For regional observers, particularly healthcare administrators and medical professionals across Southeast Asia, this case serves as a sobering reminder of the consequences when cognitive biases and systemic communication failures converge. Confirmation bias—the tendency to seek, interpret, and recall information in ways that confirm preexisting beliefs—is a well-documented cognitive phenomenon, yet institutional safeguards to counteract it remain inconsistently implemented in many healthcare settings. The fact that an abnormal clinical finding (excessive stomal output) persisted for nearly four weeks without triggering appropriate escalation indicates gaps in post-operative surveillance protocols that extend beyond a single surgeon's judgment.
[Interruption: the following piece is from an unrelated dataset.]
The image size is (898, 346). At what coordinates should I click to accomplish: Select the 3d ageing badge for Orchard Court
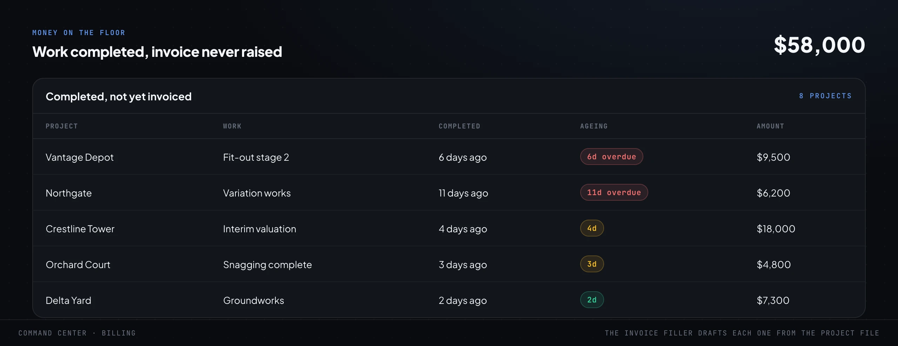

Malaysia's healthcare sector, both public and private, would benefit from examining whether similar vulnerabilities exist in its own surgical facilities, particularly regarding inter-departmental communication, specialist involvement in post-operative management, and the use of standardised checklists to verify surgical anatomy before, during, and after procedures. The incident underscores that even in well-resourced healthcare systems with international reputations, systematic breakdowns in communication and oversight can transform a surgical procedure intended to improve a patient's quality of life into a fatal medical error.